JA Ranch - The Montie Ritchie Years

The Montie Ritchie Years

Montie Ritchie’s brother was Richard Morgan Wadsworth “Dick” Ritchie (1912–1940). Dick was like their father Jack a sportsman but also an actor. He died from inhaling carbon monoxide, which leaked from a faulty heater on a yacht while he was fishing in the Gulf of Mexico near Corpus Christi. Montie married the former Julia Elizabeth "Betty" Barrell of Boston, who died when their only daughter, Cornelia Wadsworth "Ninia" Ritchie, was a child. Montie then married the former Hildegard “Hildy” Neill (August 23, 1917 – August 1992).

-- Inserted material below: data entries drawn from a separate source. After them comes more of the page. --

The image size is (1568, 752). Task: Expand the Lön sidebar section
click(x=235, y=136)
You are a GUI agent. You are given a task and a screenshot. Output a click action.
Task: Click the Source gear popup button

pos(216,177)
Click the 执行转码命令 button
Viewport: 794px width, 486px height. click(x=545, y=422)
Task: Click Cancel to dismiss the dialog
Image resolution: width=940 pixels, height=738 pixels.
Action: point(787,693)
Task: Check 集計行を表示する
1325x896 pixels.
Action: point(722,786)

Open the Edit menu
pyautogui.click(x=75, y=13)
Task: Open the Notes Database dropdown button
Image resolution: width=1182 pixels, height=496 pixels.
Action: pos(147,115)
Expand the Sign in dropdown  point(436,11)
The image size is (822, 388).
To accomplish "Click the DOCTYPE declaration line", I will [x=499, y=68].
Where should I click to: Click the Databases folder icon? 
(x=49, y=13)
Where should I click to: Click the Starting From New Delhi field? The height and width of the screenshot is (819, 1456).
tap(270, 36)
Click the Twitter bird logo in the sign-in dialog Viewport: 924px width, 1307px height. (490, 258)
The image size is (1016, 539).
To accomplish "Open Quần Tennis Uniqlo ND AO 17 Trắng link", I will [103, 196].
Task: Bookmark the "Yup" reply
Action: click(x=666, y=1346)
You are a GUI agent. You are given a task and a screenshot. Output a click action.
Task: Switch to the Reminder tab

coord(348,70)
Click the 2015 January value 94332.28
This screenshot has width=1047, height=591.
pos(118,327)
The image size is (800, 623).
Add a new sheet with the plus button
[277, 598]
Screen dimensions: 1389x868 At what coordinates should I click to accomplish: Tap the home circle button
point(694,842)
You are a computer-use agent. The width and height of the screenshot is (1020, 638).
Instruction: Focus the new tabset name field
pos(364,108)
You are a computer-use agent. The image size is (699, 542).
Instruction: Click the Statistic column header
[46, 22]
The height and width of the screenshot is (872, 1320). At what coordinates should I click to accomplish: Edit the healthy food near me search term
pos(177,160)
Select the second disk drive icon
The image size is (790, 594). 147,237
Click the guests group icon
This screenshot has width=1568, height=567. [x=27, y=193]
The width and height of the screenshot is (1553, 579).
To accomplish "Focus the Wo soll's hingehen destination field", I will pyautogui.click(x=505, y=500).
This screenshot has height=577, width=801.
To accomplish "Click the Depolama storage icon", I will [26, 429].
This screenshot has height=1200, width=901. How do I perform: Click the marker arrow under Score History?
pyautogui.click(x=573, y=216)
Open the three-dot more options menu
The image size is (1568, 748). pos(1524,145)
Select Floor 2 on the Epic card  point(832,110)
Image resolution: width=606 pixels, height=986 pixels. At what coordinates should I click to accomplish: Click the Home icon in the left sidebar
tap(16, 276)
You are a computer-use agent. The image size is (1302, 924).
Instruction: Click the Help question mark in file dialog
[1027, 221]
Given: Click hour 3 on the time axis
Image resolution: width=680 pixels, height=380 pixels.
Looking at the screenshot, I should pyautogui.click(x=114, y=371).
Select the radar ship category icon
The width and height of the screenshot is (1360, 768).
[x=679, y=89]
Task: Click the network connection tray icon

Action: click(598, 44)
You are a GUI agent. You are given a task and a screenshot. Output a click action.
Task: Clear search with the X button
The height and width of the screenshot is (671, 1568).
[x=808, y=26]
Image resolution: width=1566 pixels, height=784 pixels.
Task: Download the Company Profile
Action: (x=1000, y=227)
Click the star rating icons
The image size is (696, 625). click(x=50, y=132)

By 1945, after a decade of Montie’s management, JA operations had been reduced to 335,000 acres (1,360 km2) in four counties—Armstrong, Briscoe, Donley, and Hall counties. Subsequently, a tract of 130,000 acres (530 km2) was divided into eight leaseholds. The JA obtains its water from the Prairie Dog Town Fork and its tributaries, along with natural lakes, dirt tanks, and fifty-eight wells, the JA had twelve winter camps and five farms on which to grow livestock feed. The winter range in the Palo Duro afforded maximum protection, and the summer range was singularly free from land waste, just as Charles Goodnight had first told John Adair in 1874. Nearly two-thirds of the JA properties was rolling pasture land.

In 1988, the JA comprised several ranch buildings, including a supply store and garage. The centerpiece of the ranch remained the "Big House". In 1960, the house was designated a national historic landmark. Ritchie in 1971 and 1988, respectively, donated two of the JA's historic buildings, the old milk house and an oat bin, to the National Ranching Heritage Center on the campus of Texas Tech University. A herd of longhorns, the animal once termed by the western artist Frank Reaugh as the most beautiful of animal creatures, roams in Palo Duro Canyon State Park, courtesy of the JA.

By 1990, the JA was substantially fenced and known for pure-bred Herefords and Angus bulls. Quarter horses were raised for ranch use, and a small buffalo herd was maintained; some commercial hunting of buffalo and deer was allowed. Tillable land continued to be leased. In 1998, the JA gave the state the last remaining wild herd of buffalo within Texas. The Ritchie family also owns ranch land near Larkspur in Douglas County north of Colorado Springs, where Montie's second wife, Hildy, spent most of her time.

Montie’s daughter, Cornelia "Ninia" Bivins, former wife of the late Texas State Senator Miles Teel Bivins of Amarillo, himself a rancher, carried the JA into a relatively brief fourth generation. On Montie’s retirement in 1993, she formed a partnership with Jay O’Brien of Amarillo. They changed the herd to predominantly black Angus and Charolais bulls. In 2005, a fifth generation took charge when Andrew Montgomery Bivins (born ca. 1969), son of Teel and Ninia Bivins, joined the JA management team.

Montie Ritchie attributed the success of the ranch to its employees, whom he described as “men of imagination, men of skill, men of courage, men who braved the elements day or night, men who took pride in their crafts, loved their horses and understood their cattle, and were eager to enhance the reputation of the JA and proud to be a part." Other than Montie Ritchie, the longest-serving JA employee as of 1940 was J. W. Kent, who retired that year after having worked a record fifty-seven years for the company. Ritchie was the manager for fifty-eight years until his retirement in 1993. However, in 1989, Tom Blasingame, known as the "oldest working cowboy in the West." died after seventy-three years in the saddle, most of it at the JA.

Montie Ritchie assembled an art collection which has been donated to the Dixon Museum in Memphis, Tennessee.

Though the JA was not a large or as famous as the XIT Ranch to its west, which included parts of ten counties, it was the largest cattle operation solely in the Panhandle and one still in the hands of the heirs of one of the original founders, John Adair, after the passage of more than 130 years.